What the task requires: The entries below contain a stretch that opens with the line containing "The height and width of the screenshot is (649, 800)." and closes with the line containing "You are a computer-use agent. This"; set down that stretch exactly, both ends included, and nothing else.

BEGIN The data

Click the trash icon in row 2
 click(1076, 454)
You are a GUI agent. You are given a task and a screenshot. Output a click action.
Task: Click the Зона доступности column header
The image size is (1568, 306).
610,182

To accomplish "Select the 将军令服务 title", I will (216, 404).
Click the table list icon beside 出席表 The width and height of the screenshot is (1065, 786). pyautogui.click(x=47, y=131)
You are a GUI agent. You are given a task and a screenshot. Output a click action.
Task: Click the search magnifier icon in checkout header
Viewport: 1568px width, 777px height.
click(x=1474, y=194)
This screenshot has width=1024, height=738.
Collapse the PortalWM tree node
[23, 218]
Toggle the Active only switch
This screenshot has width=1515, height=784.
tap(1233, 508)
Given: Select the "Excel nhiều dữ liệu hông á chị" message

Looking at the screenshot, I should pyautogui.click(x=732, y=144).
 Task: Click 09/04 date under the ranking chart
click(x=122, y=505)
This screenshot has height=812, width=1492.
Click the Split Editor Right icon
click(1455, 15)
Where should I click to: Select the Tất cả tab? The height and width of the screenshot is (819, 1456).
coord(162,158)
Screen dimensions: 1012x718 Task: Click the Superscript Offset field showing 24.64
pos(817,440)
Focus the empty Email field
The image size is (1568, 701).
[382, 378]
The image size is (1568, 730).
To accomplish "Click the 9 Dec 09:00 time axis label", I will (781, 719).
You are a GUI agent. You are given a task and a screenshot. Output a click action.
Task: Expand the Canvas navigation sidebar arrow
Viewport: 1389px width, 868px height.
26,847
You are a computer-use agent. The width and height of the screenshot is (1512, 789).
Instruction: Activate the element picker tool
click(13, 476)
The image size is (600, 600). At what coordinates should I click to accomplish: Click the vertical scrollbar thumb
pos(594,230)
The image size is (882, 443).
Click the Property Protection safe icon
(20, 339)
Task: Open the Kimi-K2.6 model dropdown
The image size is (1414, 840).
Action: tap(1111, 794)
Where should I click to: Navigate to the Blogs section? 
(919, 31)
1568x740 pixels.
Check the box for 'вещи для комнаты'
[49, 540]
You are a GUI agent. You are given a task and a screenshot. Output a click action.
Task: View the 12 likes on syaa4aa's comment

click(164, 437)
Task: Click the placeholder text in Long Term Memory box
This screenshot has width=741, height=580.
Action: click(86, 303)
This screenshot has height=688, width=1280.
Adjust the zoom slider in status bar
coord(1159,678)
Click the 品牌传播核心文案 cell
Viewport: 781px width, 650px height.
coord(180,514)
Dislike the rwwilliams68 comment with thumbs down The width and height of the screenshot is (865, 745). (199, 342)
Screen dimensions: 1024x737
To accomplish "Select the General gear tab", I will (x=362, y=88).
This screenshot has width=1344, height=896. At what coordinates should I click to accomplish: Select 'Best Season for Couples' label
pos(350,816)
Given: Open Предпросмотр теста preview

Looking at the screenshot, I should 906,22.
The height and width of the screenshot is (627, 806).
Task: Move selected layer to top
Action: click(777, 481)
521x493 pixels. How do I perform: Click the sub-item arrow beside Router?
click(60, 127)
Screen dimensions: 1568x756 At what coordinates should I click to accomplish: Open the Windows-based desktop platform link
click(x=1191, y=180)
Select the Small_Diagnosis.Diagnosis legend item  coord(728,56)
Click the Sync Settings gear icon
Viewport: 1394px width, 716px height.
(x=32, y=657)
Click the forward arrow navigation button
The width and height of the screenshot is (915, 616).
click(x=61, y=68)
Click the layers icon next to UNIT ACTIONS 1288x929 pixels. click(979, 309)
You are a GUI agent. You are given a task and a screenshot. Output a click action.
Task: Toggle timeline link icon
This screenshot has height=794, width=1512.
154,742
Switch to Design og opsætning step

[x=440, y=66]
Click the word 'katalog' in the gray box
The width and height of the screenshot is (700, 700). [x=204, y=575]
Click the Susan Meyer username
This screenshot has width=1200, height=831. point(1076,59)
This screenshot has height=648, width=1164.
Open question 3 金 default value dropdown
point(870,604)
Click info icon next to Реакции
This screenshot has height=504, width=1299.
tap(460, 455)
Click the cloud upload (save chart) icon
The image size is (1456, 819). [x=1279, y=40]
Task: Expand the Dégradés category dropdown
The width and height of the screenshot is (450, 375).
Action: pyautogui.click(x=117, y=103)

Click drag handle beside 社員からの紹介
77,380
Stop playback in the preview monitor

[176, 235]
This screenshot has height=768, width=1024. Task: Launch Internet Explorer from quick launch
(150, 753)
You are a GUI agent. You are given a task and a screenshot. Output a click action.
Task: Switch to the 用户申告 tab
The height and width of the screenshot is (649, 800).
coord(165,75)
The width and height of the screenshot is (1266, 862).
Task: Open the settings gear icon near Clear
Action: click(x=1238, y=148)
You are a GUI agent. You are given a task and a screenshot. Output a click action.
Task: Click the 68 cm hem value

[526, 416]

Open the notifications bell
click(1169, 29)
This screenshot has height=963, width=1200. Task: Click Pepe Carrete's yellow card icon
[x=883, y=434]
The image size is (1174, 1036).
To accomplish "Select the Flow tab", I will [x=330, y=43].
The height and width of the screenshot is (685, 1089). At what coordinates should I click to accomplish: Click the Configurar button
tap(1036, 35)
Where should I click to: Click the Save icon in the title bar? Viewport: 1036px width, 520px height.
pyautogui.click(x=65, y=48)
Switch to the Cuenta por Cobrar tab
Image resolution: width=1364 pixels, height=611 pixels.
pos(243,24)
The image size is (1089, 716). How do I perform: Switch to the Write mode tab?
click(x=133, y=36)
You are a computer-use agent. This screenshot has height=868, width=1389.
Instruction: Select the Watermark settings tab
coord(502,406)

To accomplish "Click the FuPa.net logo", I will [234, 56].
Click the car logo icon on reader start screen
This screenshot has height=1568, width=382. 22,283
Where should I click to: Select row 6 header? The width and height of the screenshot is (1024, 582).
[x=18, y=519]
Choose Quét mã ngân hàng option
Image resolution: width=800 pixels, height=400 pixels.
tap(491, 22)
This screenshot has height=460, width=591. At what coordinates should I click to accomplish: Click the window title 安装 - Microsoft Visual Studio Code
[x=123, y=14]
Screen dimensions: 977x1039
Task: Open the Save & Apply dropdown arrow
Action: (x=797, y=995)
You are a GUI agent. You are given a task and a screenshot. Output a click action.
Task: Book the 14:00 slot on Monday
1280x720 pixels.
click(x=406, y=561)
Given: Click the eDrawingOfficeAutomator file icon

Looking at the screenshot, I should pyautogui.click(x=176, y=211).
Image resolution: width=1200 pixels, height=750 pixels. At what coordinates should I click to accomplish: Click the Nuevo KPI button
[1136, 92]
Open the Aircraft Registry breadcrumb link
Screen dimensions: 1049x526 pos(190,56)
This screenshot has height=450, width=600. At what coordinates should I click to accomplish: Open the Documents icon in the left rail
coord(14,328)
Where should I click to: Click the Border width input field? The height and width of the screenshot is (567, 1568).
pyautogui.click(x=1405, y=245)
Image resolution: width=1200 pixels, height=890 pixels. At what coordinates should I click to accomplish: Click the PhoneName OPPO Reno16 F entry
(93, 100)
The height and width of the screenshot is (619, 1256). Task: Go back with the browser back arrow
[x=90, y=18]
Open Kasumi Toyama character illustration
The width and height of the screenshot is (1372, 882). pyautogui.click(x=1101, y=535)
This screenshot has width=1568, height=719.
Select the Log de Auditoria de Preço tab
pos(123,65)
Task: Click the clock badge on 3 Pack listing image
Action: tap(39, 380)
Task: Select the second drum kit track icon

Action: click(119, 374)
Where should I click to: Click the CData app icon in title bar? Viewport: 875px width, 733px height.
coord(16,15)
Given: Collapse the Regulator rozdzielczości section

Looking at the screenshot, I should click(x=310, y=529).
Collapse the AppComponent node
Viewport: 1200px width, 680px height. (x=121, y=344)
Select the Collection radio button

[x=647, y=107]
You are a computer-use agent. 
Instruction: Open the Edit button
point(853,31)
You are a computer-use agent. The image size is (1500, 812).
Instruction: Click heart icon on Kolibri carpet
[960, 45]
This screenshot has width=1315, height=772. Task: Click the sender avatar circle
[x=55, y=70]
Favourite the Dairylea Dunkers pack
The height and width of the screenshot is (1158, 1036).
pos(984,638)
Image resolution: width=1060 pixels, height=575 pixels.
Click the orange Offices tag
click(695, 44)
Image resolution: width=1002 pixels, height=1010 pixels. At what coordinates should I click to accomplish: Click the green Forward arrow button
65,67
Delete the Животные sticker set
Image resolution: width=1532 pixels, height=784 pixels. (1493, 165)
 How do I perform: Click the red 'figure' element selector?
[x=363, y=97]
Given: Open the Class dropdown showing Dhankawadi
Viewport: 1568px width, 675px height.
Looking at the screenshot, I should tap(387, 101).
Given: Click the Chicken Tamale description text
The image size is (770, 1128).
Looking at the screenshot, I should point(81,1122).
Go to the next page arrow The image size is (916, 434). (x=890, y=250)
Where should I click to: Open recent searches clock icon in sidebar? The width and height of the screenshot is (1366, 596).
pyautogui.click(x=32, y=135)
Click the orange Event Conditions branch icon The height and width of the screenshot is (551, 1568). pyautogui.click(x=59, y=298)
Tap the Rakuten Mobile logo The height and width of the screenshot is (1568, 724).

END The data

The answer:
The height and width of the screenshot is (649, 800).
coord(165,75)
The width and height of the screenshot is (1266, 862).
Task: Open the settings gear icon near Clear
Action: click(x=1238, y=148)
You are a GUI agent. You are given a task and a screenshot. Output a click action.
Task: Click the 68 cm hem value

[526, 416]

Open the notifications bell
click(1169, 29)
This screenshot has height=963, width=1200. Task: Click Pepe Carrete's yellow card icon
[x=883, y=434]
The image size is (1174, 1036).
To accomplish "Select the Flow tab", I will [x=330, y=43].
The height and width of the screenshot is (685, 1089). At what coordinates should I click to accomplish: Click the Configurar button
tap(1036, 35)
Where should I click to: Click the Save icon in the title bar? Viewport: 1036px width, 520px height.
pyautogui.click(x=65, y=48)
Switch to the Cuenta por Cobrar tab
Image resolution: width=1364 pixels, height=611 pixels.
pos(243,24)
The image size is (1089, 716). How do I perform: Switch to the Write mode tab?
click(x=133, y=36)
You are a computer-use agent. This screenshot has height=868, width=1389.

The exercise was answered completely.